In macroeconomics, crawling peg is an exchange rate regime that allows currency depreciation or appreciation to happen gradually. It is usually seen as a part of a fixed exchange rate regime.

The system is a method to fully use the key attributes of the fixed exchange regimes, as well as the flexibility of the floating exchange rate regime. The system is shaped to peg at a certain value, but at the same time is designed to "glide" to respond to external market uncertainties.

==Changing rates==

===External pressure===
To react to external pressure (such as interest rate differentials or changes in foreign-exchange reserves) to appreciate or depreciate the exchange rate, the system can have moderately-sized, frequent exchange rate changes to ensure that the economic dislocation is minimized.

===Rate formulae===
Some central banks use a formula that triggers a change when certain conditions are met, while others prefer not to use a preset formula and frequently change the exchange rate to discourage speculations.

==Advantages and disadvantages==
The main advantages of a crawling peg are that it avoids economic instability as a result of infrequent and discrete adjustments (fixed exchange rate), and it minimizes the rate of uncertainty and volatility since the fluctuation in the exchange rate is kept minimal (floating exchange regime).

For example, Mexico used a crawling peg to address inflation in the peso crisis.

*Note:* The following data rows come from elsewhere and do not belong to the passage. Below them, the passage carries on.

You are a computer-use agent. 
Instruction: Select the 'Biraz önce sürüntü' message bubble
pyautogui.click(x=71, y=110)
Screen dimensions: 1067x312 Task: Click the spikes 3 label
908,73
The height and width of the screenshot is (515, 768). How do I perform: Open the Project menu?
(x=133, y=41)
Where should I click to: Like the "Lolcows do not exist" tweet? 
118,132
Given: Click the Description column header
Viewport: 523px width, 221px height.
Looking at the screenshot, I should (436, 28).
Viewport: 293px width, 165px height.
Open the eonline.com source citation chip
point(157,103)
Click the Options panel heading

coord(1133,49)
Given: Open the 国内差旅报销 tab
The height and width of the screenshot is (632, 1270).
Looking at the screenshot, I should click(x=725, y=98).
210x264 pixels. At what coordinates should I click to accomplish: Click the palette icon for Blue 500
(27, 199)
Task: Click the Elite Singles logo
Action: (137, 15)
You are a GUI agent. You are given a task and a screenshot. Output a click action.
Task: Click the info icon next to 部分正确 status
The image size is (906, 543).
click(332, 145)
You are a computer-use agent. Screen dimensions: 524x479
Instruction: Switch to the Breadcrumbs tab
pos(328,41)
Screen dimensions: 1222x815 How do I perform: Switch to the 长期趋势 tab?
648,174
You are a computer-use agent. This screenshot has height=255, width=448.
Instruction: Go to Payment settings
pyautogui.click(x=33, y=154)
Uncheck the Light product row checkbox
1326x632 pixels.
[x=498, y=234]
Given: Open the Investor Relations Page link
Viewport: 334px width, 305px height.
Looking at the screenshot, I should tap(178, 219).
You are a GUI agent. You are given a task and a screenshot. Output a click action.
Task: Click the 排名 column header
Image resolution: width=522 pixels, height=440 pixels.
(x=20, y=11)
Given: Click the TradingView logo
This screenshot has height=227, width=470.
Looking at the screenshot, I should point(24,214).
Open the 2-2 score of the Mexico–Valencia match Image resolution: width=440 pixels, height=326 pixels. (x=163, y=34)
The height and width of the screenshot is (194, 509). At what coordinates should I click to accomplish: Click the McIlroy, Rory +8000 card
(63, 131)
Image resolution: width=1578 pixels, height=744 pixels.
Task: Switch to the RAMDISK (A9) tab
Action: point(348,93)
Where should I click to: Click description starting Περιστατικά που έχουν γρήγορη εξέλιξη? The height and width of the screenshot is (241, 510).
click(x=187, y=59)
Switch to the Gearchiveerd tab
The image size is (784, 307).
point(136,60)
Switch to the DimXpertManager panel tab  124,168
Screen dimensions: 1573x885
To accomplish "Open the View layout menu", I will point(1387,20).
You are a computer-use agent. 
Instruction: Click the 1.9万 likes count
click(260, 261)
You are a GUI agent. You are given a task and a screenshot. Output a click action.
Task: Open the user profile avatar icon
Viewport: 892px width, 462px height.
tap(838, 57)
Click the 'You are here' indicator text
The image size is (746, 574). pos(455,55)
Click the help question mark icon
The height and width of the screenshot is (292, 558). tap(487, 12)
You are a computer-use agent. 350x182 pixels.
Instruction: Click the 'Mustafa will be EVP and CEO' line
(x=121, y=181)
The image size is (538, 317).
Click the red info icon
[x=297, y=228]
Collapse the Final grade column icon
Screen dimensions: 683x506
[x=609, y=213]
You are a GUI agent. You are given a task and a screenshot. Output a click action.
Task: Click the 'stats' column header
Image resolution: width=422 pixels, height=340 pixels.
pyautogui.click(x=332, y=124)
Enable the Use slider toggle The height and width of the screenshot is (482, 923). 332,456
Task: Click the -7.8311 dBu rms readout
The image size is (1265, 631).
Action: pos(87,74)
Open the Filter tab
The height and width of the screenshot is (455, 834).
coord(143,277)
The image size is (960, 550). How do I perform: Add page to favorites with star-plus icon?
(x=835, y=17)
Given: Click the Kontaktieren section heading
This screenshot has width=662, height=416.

It transitioned from a fixed exchange rate in the 1990s without the instability of rapid devaluation.

In practice, the system may not be an "ideal system" under certain scenarios. For instance, if there are substantial currency flows that may affect the exchange rate, monetary authorities may be "forced" to accelerate currency realignment, leading to substantial unsystematic costs to market players. In practice, only a few countries have adopted crawling pegs.

==Delayed peg==
E. Ray Canterbery proposes an idea of a delayed peg to eliminate many disadvantages of the crawling peg model. The delayed peg uses a wideband for exchange-rate fluctuations, while the band is allowed to move when foreign exchange liabilities accumulate (at a secret but predetermined rate). In China, a new use of a "floating band" is essentially a delayed peg.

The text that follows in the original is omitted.